:: Exercise directions ::
The required output is a copy of each line in the material below that includes "page".

____________________

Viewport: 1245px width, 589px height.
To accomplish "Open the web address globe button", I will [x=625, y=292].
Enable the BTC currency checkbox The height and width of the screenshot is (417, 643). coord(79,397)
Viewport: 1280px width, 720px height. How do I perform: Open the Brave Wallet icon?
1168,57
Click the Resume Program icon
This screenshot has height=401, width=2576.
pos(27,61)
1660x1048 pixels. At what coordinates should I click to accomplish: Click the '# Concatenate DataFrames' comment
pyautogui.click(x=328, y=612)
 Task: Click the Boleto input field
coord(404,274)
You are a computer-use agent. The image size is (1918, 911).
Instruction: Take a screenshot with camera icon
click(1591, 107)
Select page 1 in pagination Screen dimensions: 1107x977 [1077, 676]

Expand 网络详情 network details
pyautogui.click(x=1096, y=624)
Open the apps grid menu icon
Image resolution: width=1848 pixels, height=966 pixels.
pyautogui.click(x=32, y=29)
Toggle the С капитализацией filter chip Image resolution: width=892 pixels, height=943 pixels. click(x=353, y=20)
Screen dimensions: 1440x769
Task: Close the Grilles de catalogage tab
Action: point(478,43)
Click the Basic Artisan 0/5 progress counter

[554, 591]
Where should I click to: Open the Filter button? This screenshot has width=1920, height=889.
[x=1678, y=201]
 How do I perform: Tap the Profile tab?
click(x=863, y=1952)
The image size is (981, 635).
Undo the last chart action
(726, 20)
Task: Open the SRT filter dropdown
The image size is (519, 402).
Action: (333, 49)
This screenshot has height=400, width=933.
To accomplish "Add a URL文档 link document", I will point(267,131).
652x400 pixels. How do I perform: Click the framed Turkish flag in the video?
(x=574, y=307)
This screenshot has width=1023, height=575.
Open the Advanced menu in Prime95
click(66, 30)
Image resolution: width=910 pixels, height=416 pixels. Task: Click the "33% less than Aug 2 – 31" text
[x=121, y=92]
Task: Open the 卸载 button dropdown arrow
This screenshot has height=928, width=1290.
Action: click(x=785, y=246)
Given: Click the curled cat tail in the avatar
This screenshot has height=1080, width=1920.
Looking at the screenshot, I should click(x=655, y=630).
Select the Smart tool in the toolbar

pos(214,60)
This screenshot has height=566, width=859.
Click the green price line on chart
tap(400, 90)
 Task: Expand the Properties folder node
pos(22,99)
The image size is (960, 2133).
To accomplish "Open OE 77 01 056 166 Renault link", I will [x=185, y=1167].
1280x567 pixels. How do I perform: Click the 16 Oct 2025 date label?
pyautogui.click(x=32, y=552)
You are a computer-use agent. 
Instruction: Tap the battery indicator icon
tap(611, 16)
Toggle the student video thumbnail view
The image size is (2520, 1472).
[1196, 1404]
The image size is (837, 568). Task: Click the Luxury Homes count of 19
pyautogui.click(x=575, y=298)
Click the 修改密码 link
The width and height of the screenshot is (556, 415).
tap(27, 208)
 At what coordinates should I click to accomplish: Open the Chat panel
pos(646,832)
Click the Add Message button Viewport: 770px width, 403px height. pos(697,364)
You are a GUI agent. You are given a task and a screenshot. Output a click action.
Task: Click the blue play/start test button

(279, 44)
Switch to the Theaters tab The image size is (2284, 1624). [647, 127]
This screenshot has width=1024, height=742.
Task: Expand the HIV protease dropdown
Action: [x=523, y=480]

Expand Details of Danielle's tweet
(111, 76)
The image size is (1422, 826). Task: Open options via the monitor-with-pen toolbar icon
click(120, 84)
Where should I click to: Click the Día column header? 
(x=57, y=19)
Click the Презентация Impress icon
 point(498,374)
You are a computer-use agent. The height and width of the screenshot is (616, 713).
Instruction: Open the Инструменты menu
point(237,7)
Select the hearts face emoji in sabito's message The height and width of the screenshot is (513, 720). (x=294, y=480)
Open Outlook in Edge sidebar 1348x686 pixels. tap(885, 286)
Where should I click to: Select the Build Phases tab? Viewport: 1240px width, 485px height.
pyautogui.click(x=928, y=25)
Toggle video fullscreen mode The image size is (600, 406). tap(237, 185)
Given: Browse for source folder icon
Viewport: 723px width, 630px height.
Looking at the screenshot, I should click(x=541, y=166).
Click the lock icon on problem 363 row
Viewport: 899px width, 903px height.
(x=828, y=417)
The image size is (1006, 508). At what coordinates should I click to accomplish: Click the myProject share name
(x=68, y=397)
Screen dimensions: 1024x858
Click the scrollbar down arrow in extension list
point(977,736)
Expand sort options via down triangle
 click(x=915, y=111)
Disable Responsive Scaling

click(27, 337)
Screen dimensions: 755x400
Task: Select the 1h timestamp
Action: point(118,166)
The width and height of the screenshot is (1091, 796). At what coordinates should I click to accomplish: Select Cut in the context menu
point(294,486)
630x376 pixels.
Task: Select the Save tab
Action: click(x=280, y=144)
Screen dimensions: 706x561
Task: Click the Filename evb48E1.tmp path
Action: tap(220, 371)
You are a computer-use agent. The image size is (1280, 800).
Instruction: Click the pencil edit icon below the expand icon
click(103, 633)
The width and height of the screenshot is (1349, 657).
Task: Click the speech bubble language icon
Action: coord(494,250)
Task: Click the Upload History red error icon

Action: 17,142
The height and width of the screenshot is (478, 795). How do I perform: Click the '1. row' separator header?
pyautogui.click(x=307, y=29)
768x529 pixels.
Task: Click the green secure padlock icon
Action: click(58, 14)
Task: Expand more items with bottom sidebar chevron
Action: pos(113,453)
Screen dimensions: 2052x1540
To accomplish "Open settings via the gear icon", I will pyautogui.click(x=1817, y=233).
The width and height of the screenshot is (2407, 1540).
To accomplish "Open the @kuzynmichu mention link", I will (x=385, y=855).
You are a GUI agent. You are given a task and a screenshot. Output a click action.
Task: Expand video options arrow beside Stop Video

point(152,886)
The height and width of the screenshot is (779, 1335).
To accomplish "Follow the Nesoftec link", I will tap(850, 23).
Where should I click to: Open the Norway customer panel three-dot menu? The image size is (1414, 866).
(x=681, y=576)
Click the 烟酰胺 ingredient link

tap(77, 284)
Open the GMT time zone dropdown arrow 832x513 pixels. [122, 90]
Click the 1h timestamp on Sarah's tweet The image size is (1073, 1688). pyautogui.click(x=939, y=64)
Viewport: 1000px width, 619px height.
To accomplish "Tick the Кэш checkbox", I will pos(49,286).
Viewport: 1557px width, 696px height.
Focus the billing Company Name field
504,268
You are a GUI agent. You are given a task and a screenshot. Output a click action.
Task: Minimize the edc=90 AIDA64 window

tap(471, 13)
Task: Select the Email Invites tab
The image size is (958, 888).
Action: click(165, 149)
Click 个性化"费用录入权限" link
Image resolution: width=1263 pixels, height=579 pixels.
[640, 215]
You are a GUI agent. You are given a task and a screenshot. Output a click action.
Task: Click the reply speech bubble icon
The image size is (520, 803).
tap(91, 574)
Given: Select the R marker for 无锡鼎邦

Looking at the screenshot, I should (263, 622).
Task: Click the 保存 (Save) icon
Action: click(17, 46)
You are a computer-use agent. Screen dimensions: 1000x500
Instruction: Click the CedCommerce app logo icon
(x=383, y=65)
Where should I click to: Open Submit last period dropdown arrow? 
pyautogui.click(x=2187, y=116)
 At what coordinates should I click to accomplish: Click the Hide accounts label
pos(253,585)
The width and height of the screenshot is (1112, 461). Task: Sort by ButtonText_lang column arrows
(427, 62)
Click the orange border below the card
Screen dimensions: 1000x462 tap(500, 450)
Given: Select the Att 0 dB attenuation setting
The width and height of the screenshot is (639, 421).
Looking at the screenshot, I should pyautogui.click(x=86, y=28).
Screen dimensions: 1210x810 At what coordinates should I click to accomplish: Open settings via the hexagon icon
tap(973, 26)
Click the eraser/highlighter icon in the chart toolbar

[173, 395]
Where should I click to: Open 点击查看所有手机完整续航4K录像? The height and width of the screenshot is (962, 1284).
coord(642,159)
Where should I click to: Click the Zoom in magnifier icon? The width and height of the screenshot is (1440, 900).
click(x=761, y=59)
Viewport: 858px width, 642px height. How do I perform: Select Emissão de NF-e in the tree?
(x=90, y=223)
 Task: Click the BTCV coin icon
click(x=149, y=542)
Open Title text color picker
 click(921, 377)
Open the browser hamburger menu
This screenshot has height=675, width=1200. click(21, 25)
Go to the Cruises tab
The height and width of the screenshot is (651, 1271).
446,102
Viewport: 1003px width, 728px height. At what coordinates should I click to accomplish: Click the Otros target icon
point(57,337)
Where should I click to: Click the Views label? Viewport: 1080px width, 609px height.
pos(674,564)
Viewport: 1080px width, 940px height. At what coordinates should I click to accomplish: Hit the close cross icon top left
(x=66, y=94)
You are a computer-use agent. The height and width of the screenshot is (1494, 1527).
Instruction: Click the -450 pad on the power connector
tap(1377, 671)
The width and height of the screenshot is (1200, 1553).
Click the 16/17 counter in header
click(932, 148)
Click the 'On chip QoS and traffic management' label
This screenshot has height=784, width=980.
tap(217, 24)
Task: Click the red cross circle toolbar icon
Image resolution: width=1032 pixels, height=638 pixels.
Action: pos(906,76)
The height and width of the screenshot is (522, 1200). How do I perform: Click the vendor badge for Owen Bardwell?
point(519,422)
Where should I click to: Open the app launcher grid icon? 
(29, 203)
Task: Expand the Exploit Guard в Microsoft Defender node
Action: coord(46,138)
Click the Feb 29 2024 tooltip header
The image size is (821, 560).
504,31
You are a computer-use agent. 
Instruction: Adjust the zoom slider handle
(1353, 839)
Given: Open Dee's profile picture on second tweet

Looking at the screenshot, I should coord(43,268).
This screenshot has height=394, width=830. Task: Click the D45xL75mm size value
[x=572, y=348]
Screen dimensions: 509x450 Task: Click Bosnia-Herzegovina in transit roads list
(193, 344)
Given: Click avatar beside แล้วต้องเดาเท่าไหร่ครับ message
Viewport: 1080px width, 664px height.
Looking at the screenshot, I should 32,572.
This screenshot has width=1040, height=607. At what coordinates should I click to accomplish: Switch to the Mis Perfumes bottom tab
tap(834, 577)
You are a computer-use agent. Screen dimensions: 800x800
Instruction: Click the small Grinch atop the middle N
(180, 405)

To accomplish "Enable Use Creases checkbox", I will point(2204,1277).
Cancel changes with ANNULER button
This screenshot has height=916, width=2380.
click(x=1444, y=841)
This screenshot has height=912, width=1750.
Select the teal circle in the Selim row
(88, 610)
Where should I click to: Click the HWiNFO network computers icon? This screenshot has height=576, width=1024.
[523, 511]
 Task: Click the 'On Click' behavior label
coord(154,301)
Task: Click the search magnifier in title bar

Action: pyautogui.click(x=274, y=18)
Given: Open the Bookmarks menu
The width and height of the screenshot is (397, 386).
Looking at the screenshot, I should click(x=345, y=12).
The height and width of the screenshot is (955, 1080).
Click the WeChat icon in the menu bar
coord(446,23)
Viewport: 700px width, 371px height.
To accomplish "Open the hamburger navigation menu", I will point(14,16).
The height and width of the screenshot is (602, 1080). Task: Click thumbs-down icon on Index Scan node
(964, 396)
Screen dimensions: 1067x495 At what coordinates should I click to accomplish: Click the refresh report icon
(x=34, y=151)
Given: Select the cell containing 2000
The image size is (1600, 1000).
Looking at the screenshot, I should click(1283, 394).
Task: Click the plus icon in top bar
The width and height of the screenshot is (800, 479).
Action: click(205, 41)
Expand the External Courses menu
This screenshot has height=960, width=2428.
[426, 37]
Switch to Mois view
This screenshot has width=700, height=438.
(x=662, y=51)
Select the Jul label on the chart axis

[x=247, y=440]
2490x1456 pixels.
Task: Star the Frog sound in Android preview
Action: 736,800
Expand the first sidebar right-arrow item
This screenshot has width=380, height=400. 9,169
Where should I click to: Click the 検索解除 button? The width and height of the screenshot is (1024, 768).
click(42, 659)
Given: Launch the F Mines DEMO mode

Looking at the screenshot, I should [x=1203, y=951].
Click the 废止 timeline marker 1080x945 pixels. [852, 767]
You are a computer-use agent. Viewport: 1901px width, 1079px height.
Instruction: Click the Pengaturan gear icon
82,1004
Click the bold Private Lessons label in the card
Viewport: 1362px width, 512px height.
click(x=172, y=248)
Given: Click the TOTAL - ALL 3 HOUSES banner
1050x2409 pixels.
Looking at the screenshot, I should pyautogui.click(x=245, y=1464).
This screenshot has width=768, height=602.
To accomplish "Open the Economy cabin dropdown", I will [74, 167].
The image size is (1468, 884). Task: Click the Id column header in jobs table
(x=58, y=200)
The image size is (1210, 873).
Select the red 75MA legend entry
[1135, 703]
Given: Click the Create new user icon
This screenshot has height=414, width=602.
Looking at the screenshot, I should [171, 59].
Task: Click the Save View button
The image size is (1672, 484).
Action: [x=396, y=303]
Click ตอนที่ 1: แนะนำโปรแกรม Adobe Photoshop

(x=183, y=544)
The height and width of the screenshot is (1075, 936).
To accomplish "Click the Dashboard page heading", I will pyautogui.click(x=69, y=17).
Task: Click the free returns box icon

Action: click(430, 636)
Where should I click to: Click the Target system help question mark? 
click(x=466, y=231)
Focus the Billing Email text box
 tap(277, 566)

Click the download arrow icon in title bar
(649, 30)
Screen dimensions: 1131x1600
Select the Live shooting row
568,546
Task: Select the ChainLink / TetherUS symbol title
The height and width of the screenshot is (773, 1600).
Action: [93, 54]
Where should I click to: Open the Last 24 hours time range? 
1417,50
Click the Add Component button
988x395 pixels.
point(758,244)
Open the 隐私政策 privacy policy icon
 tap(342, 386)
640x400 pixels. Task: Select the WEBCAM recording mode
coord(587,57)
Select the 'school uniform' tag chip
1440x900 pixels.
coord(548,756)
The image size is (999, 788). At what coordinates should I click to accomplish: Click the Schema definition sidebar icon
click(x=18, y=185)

____________________

:: Response for this exercise ::
Select page 1 in pagination Screen dimensions: 1107x977 [1077, 676]
To accomplish "Click the Dashboard page heading", I will pyautogui.click(x=69, y=17).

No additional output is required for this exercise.